-
Improvement
-
Resolution: Fixed
-
Minor
-
3.10
-
MOODLE_310_STABLE
-
MOODLE_310_STABLE
-
MDL-68690-master -
Search reindexing with Solr is slow when there are a large number of documents. The time taken can be in the order of weeks, which is annoying if you want to (for example) upgrade to a new Solr version.
The current engine code adds documents one at a time. It is possible to add multiple documents in one request, which would at least save on network round trips.
In my testing, this change improves indexing performance:
- By 80% when using a remote (cloud hosted) server running Solr 6.6.2, indexing small text entries.
- By 30% when using a local server running Solr 8.5.1, for the same condition.
(See attached performance.png for full test results.)
It would be expected that the performance increase is better for a remote rather than locally hosted Solr instance, and is better when indexing mainly small text entries such as forum posts. (This change doesn't affect how files are indexed, and if you have a large number of files then those may be the most significant part of indexing.)

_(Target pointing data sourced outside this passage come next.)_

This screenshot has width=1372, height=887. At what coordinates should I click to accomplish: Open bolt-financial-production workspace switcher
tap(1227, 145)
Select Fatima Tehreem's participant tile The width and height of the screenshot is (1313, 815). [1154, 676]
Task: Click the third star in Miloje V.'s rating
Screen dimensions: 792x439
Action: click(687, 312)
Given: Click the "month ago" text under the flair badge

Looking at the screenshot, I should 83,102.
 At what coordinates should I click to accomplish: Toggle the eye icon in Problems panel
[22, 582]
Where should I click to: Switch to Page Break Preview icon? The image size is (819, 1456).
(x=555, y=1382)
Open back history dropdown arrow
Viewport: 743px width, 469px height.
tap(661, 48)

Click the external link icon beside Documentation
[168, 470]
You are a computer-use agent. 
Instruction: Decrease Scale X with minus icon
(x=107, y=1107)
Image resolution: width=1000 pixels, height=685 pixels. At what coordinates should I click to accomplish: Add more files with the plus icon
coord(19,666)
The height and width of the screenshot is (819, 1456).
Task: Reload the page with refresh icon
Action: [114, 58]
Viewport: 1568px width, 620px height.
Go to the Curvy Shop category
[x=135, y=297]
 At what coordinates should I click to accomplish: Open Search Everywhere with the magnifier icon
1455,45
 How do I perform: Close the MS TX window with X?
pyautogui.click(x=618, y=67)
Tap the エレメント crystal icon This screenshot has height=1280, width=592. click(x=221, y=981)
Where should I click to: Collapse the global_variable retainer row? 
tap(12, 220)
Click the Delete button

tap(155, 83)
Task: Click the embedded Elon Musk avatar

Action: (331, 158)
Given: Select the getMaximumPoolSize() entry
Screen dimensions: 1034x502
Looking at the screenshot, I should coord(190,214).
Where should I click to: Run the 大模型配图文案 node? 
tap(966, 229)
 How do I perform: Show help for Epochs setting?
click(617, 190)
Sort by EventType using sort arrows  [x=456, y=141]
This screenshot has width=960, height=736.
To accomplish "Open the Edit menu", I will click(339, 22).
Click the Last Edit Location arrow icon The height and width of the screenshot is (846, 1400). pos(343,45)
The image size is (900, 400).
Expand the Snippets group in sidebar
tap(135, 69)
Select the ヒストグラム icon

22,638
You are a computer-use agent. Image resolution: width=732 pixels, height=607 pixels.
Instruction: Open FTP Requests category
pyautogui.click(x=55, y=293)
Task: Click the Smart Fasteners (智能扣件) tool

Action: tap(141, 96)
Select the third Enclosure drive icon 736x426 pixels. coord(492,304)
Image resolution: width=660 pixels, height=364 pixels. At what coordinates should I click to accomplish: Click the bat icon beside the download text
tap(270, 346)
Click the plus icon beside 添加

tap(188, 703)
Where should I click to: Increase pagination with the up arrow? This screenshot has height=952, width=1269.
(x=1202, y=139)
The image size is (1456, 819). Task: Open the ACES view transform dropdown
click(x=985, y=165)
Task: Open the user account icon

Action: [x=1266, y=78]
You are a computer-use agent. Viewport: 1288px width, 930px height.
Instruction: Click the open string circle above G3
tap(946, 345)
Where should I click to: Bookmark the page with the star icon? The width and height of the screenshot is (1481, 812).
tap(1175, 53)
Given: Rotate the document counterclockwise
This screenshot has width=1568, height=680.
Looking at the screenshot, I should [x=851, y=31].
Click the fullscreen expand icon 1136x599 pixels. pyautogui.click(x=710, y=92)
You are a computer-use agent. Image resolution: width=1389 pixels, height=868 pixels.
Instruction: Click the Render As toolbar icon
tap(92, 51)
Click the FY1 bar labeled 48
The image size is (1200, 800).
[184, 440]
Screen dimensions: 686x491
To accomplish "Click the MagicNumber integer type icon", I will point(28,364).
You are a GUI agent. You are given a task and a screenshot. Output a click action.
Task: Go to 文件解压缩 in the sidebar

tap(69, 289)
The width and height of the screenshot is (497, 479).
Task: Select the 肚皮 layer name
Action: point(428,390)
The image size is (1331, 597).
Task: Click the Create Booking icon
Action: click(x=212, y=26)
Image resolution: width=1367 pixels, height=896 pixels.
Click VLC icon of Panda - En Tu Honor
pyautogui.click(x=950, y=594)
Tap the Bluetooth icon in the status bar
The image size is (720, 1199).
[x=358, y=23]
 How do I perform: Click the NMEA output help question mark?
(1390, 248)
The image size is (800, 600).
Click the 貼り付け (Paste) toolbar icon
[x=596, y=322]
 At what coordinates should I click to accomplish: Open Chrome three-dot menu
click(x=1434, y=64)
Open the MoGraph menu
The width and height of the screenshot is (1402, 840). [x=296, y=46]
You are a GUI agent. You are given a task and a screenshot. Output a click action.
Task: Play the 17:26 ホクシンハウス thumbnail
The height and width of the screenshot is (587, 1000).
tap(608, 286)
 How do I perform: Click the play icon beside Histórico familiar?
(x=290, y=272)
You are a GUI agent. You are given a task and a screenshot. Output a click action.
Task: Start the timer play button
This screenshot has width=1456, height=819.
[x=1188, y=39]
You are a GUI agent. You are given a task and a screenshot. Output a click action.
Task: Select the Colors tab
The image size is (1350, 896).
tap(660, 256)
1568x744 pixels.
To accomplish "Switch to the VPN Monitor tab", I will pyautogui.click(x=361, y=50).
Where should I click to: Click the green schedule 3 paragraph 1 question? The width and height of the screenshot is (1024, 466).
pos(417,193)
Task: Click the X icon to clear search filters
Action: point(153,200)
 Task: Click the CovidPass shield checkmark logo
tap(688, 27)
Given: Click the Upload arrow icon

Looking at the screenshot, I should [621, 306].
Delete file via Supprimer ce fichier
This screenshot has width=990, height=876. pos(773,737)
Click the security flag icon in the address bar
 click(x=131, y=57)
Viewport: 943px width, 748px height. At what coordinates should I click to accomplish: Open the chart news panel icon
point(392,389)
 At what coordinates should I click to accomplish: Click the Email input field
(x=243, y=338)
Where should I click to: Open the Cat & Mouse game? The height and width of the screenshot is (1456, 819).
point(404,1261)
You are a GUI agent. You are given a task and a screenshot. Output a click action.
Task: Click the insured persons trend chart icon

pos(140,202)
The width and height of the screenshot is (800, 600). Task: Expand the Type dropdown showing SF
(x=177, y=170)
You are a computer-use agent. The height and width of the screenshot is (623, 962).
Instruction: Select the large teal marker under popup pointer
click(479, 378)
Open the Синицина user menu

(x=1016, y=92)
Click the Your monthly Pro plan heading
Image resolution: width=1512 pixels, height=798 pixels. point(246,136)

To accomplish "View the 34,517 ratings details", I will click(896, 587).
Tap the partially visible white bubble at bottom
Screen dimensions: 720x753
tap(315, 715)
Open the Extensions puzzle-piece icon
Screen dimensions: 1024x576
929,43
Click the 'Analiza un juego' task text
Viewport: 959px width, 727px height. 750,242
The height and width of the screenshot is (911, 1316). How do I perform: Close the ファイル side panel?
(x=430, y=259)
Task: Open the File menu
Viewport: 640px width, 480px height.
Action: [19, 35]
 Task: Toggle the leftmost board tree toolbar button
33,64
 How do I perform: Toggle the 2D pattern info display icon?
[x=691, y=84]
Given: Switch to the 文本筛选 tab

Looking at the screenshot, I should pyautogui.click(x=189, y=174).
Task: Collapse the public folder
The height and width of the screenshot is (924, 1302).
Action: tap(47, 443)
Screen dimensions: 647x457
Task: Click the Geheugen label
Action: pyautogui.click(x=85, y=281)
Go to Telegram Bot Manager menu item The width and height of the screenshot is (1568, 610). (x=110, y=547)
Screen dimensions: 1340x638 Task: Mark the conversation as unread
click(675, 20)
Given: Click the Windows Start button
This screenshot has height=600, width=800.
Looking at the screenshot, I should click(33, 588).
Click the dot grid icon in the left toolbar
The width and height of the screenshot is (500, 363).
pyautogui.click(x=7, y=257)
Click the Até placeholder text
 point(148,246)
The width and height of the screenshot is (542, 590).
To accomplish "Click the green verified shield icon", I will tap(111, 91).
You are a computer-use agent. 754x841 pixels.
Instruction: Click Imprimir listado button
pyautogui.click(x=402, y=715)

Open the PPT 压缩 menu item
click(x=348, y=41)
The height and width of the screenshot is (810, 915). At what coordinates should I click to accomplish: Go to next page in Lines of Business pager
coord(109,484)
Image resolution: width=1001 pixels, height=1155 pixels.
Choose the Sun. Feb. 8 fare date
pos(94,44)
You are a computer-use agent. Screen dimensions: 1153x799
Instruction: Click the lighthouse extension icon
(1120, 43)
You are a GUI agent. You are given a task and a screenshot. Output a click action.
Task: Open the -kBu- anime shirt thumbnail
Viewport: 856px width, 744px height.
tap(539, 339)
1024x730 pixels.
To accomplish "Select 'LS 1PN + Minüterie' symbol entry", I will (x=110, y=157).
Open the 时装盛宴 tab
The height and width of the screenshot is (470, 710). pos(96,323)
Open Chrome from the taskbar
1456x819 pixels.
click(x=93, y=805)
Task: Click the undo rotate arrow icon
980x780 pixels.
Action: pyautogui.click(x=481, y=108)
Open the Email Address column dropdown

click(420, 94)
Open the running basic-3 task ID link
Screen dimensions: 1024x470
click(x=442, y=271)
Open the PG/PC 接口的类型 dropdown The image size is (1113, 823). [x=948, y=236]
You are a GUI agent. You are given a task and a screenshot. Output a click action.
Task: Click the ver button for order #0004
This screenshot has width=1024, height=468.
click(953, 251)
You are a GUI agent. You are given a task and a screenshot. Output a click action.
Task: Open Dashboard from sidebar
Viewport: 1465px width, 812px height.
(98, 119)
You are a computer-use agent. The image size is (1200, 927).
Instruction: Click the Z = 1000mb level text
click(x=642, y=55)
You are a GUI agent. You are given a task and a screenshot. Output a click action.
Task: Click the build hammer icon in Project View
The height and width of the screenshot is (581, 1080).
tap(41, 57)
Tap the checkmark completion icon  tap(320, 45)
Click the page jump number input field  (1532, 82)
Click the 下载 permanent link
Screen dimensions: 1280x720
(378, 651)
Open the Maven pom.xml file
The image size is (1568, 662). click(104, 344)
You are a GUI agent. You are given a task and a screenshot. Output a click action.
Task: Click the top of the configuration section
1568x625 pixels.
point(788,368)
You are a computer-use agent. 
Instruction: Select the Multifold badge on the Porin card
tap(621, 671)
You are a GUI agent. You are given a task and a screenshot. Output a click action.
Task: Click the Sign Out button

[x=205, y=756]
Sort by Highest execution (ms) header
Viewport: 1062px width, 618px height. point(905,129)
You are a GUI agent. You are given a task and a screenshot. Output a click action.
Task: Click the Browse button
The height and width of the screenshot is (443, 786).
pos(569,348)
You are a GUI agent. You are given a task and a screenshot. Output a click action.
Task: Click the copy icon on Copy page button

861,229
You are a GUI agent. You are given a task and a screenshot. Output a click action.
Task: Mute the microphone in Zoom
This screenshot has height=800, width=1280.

This is a significant improvement. I don't have any real-life test results but it's possible that the real-life improvement on a cloud hosted server with a mixture of small text entries and files could be 50%, which is significant when the time to reindex an entire site (e.g. for search engine update) can sometimes be measured in weeks.
One concern could be the potential size of batch updates. I have implemented a limit of 100 documents per batch, and each document can be only up to 1MB of text in its content, otherwise it will be sent individually. There is a unit test to make sure it works with the worst allowed case (100 x 1MB).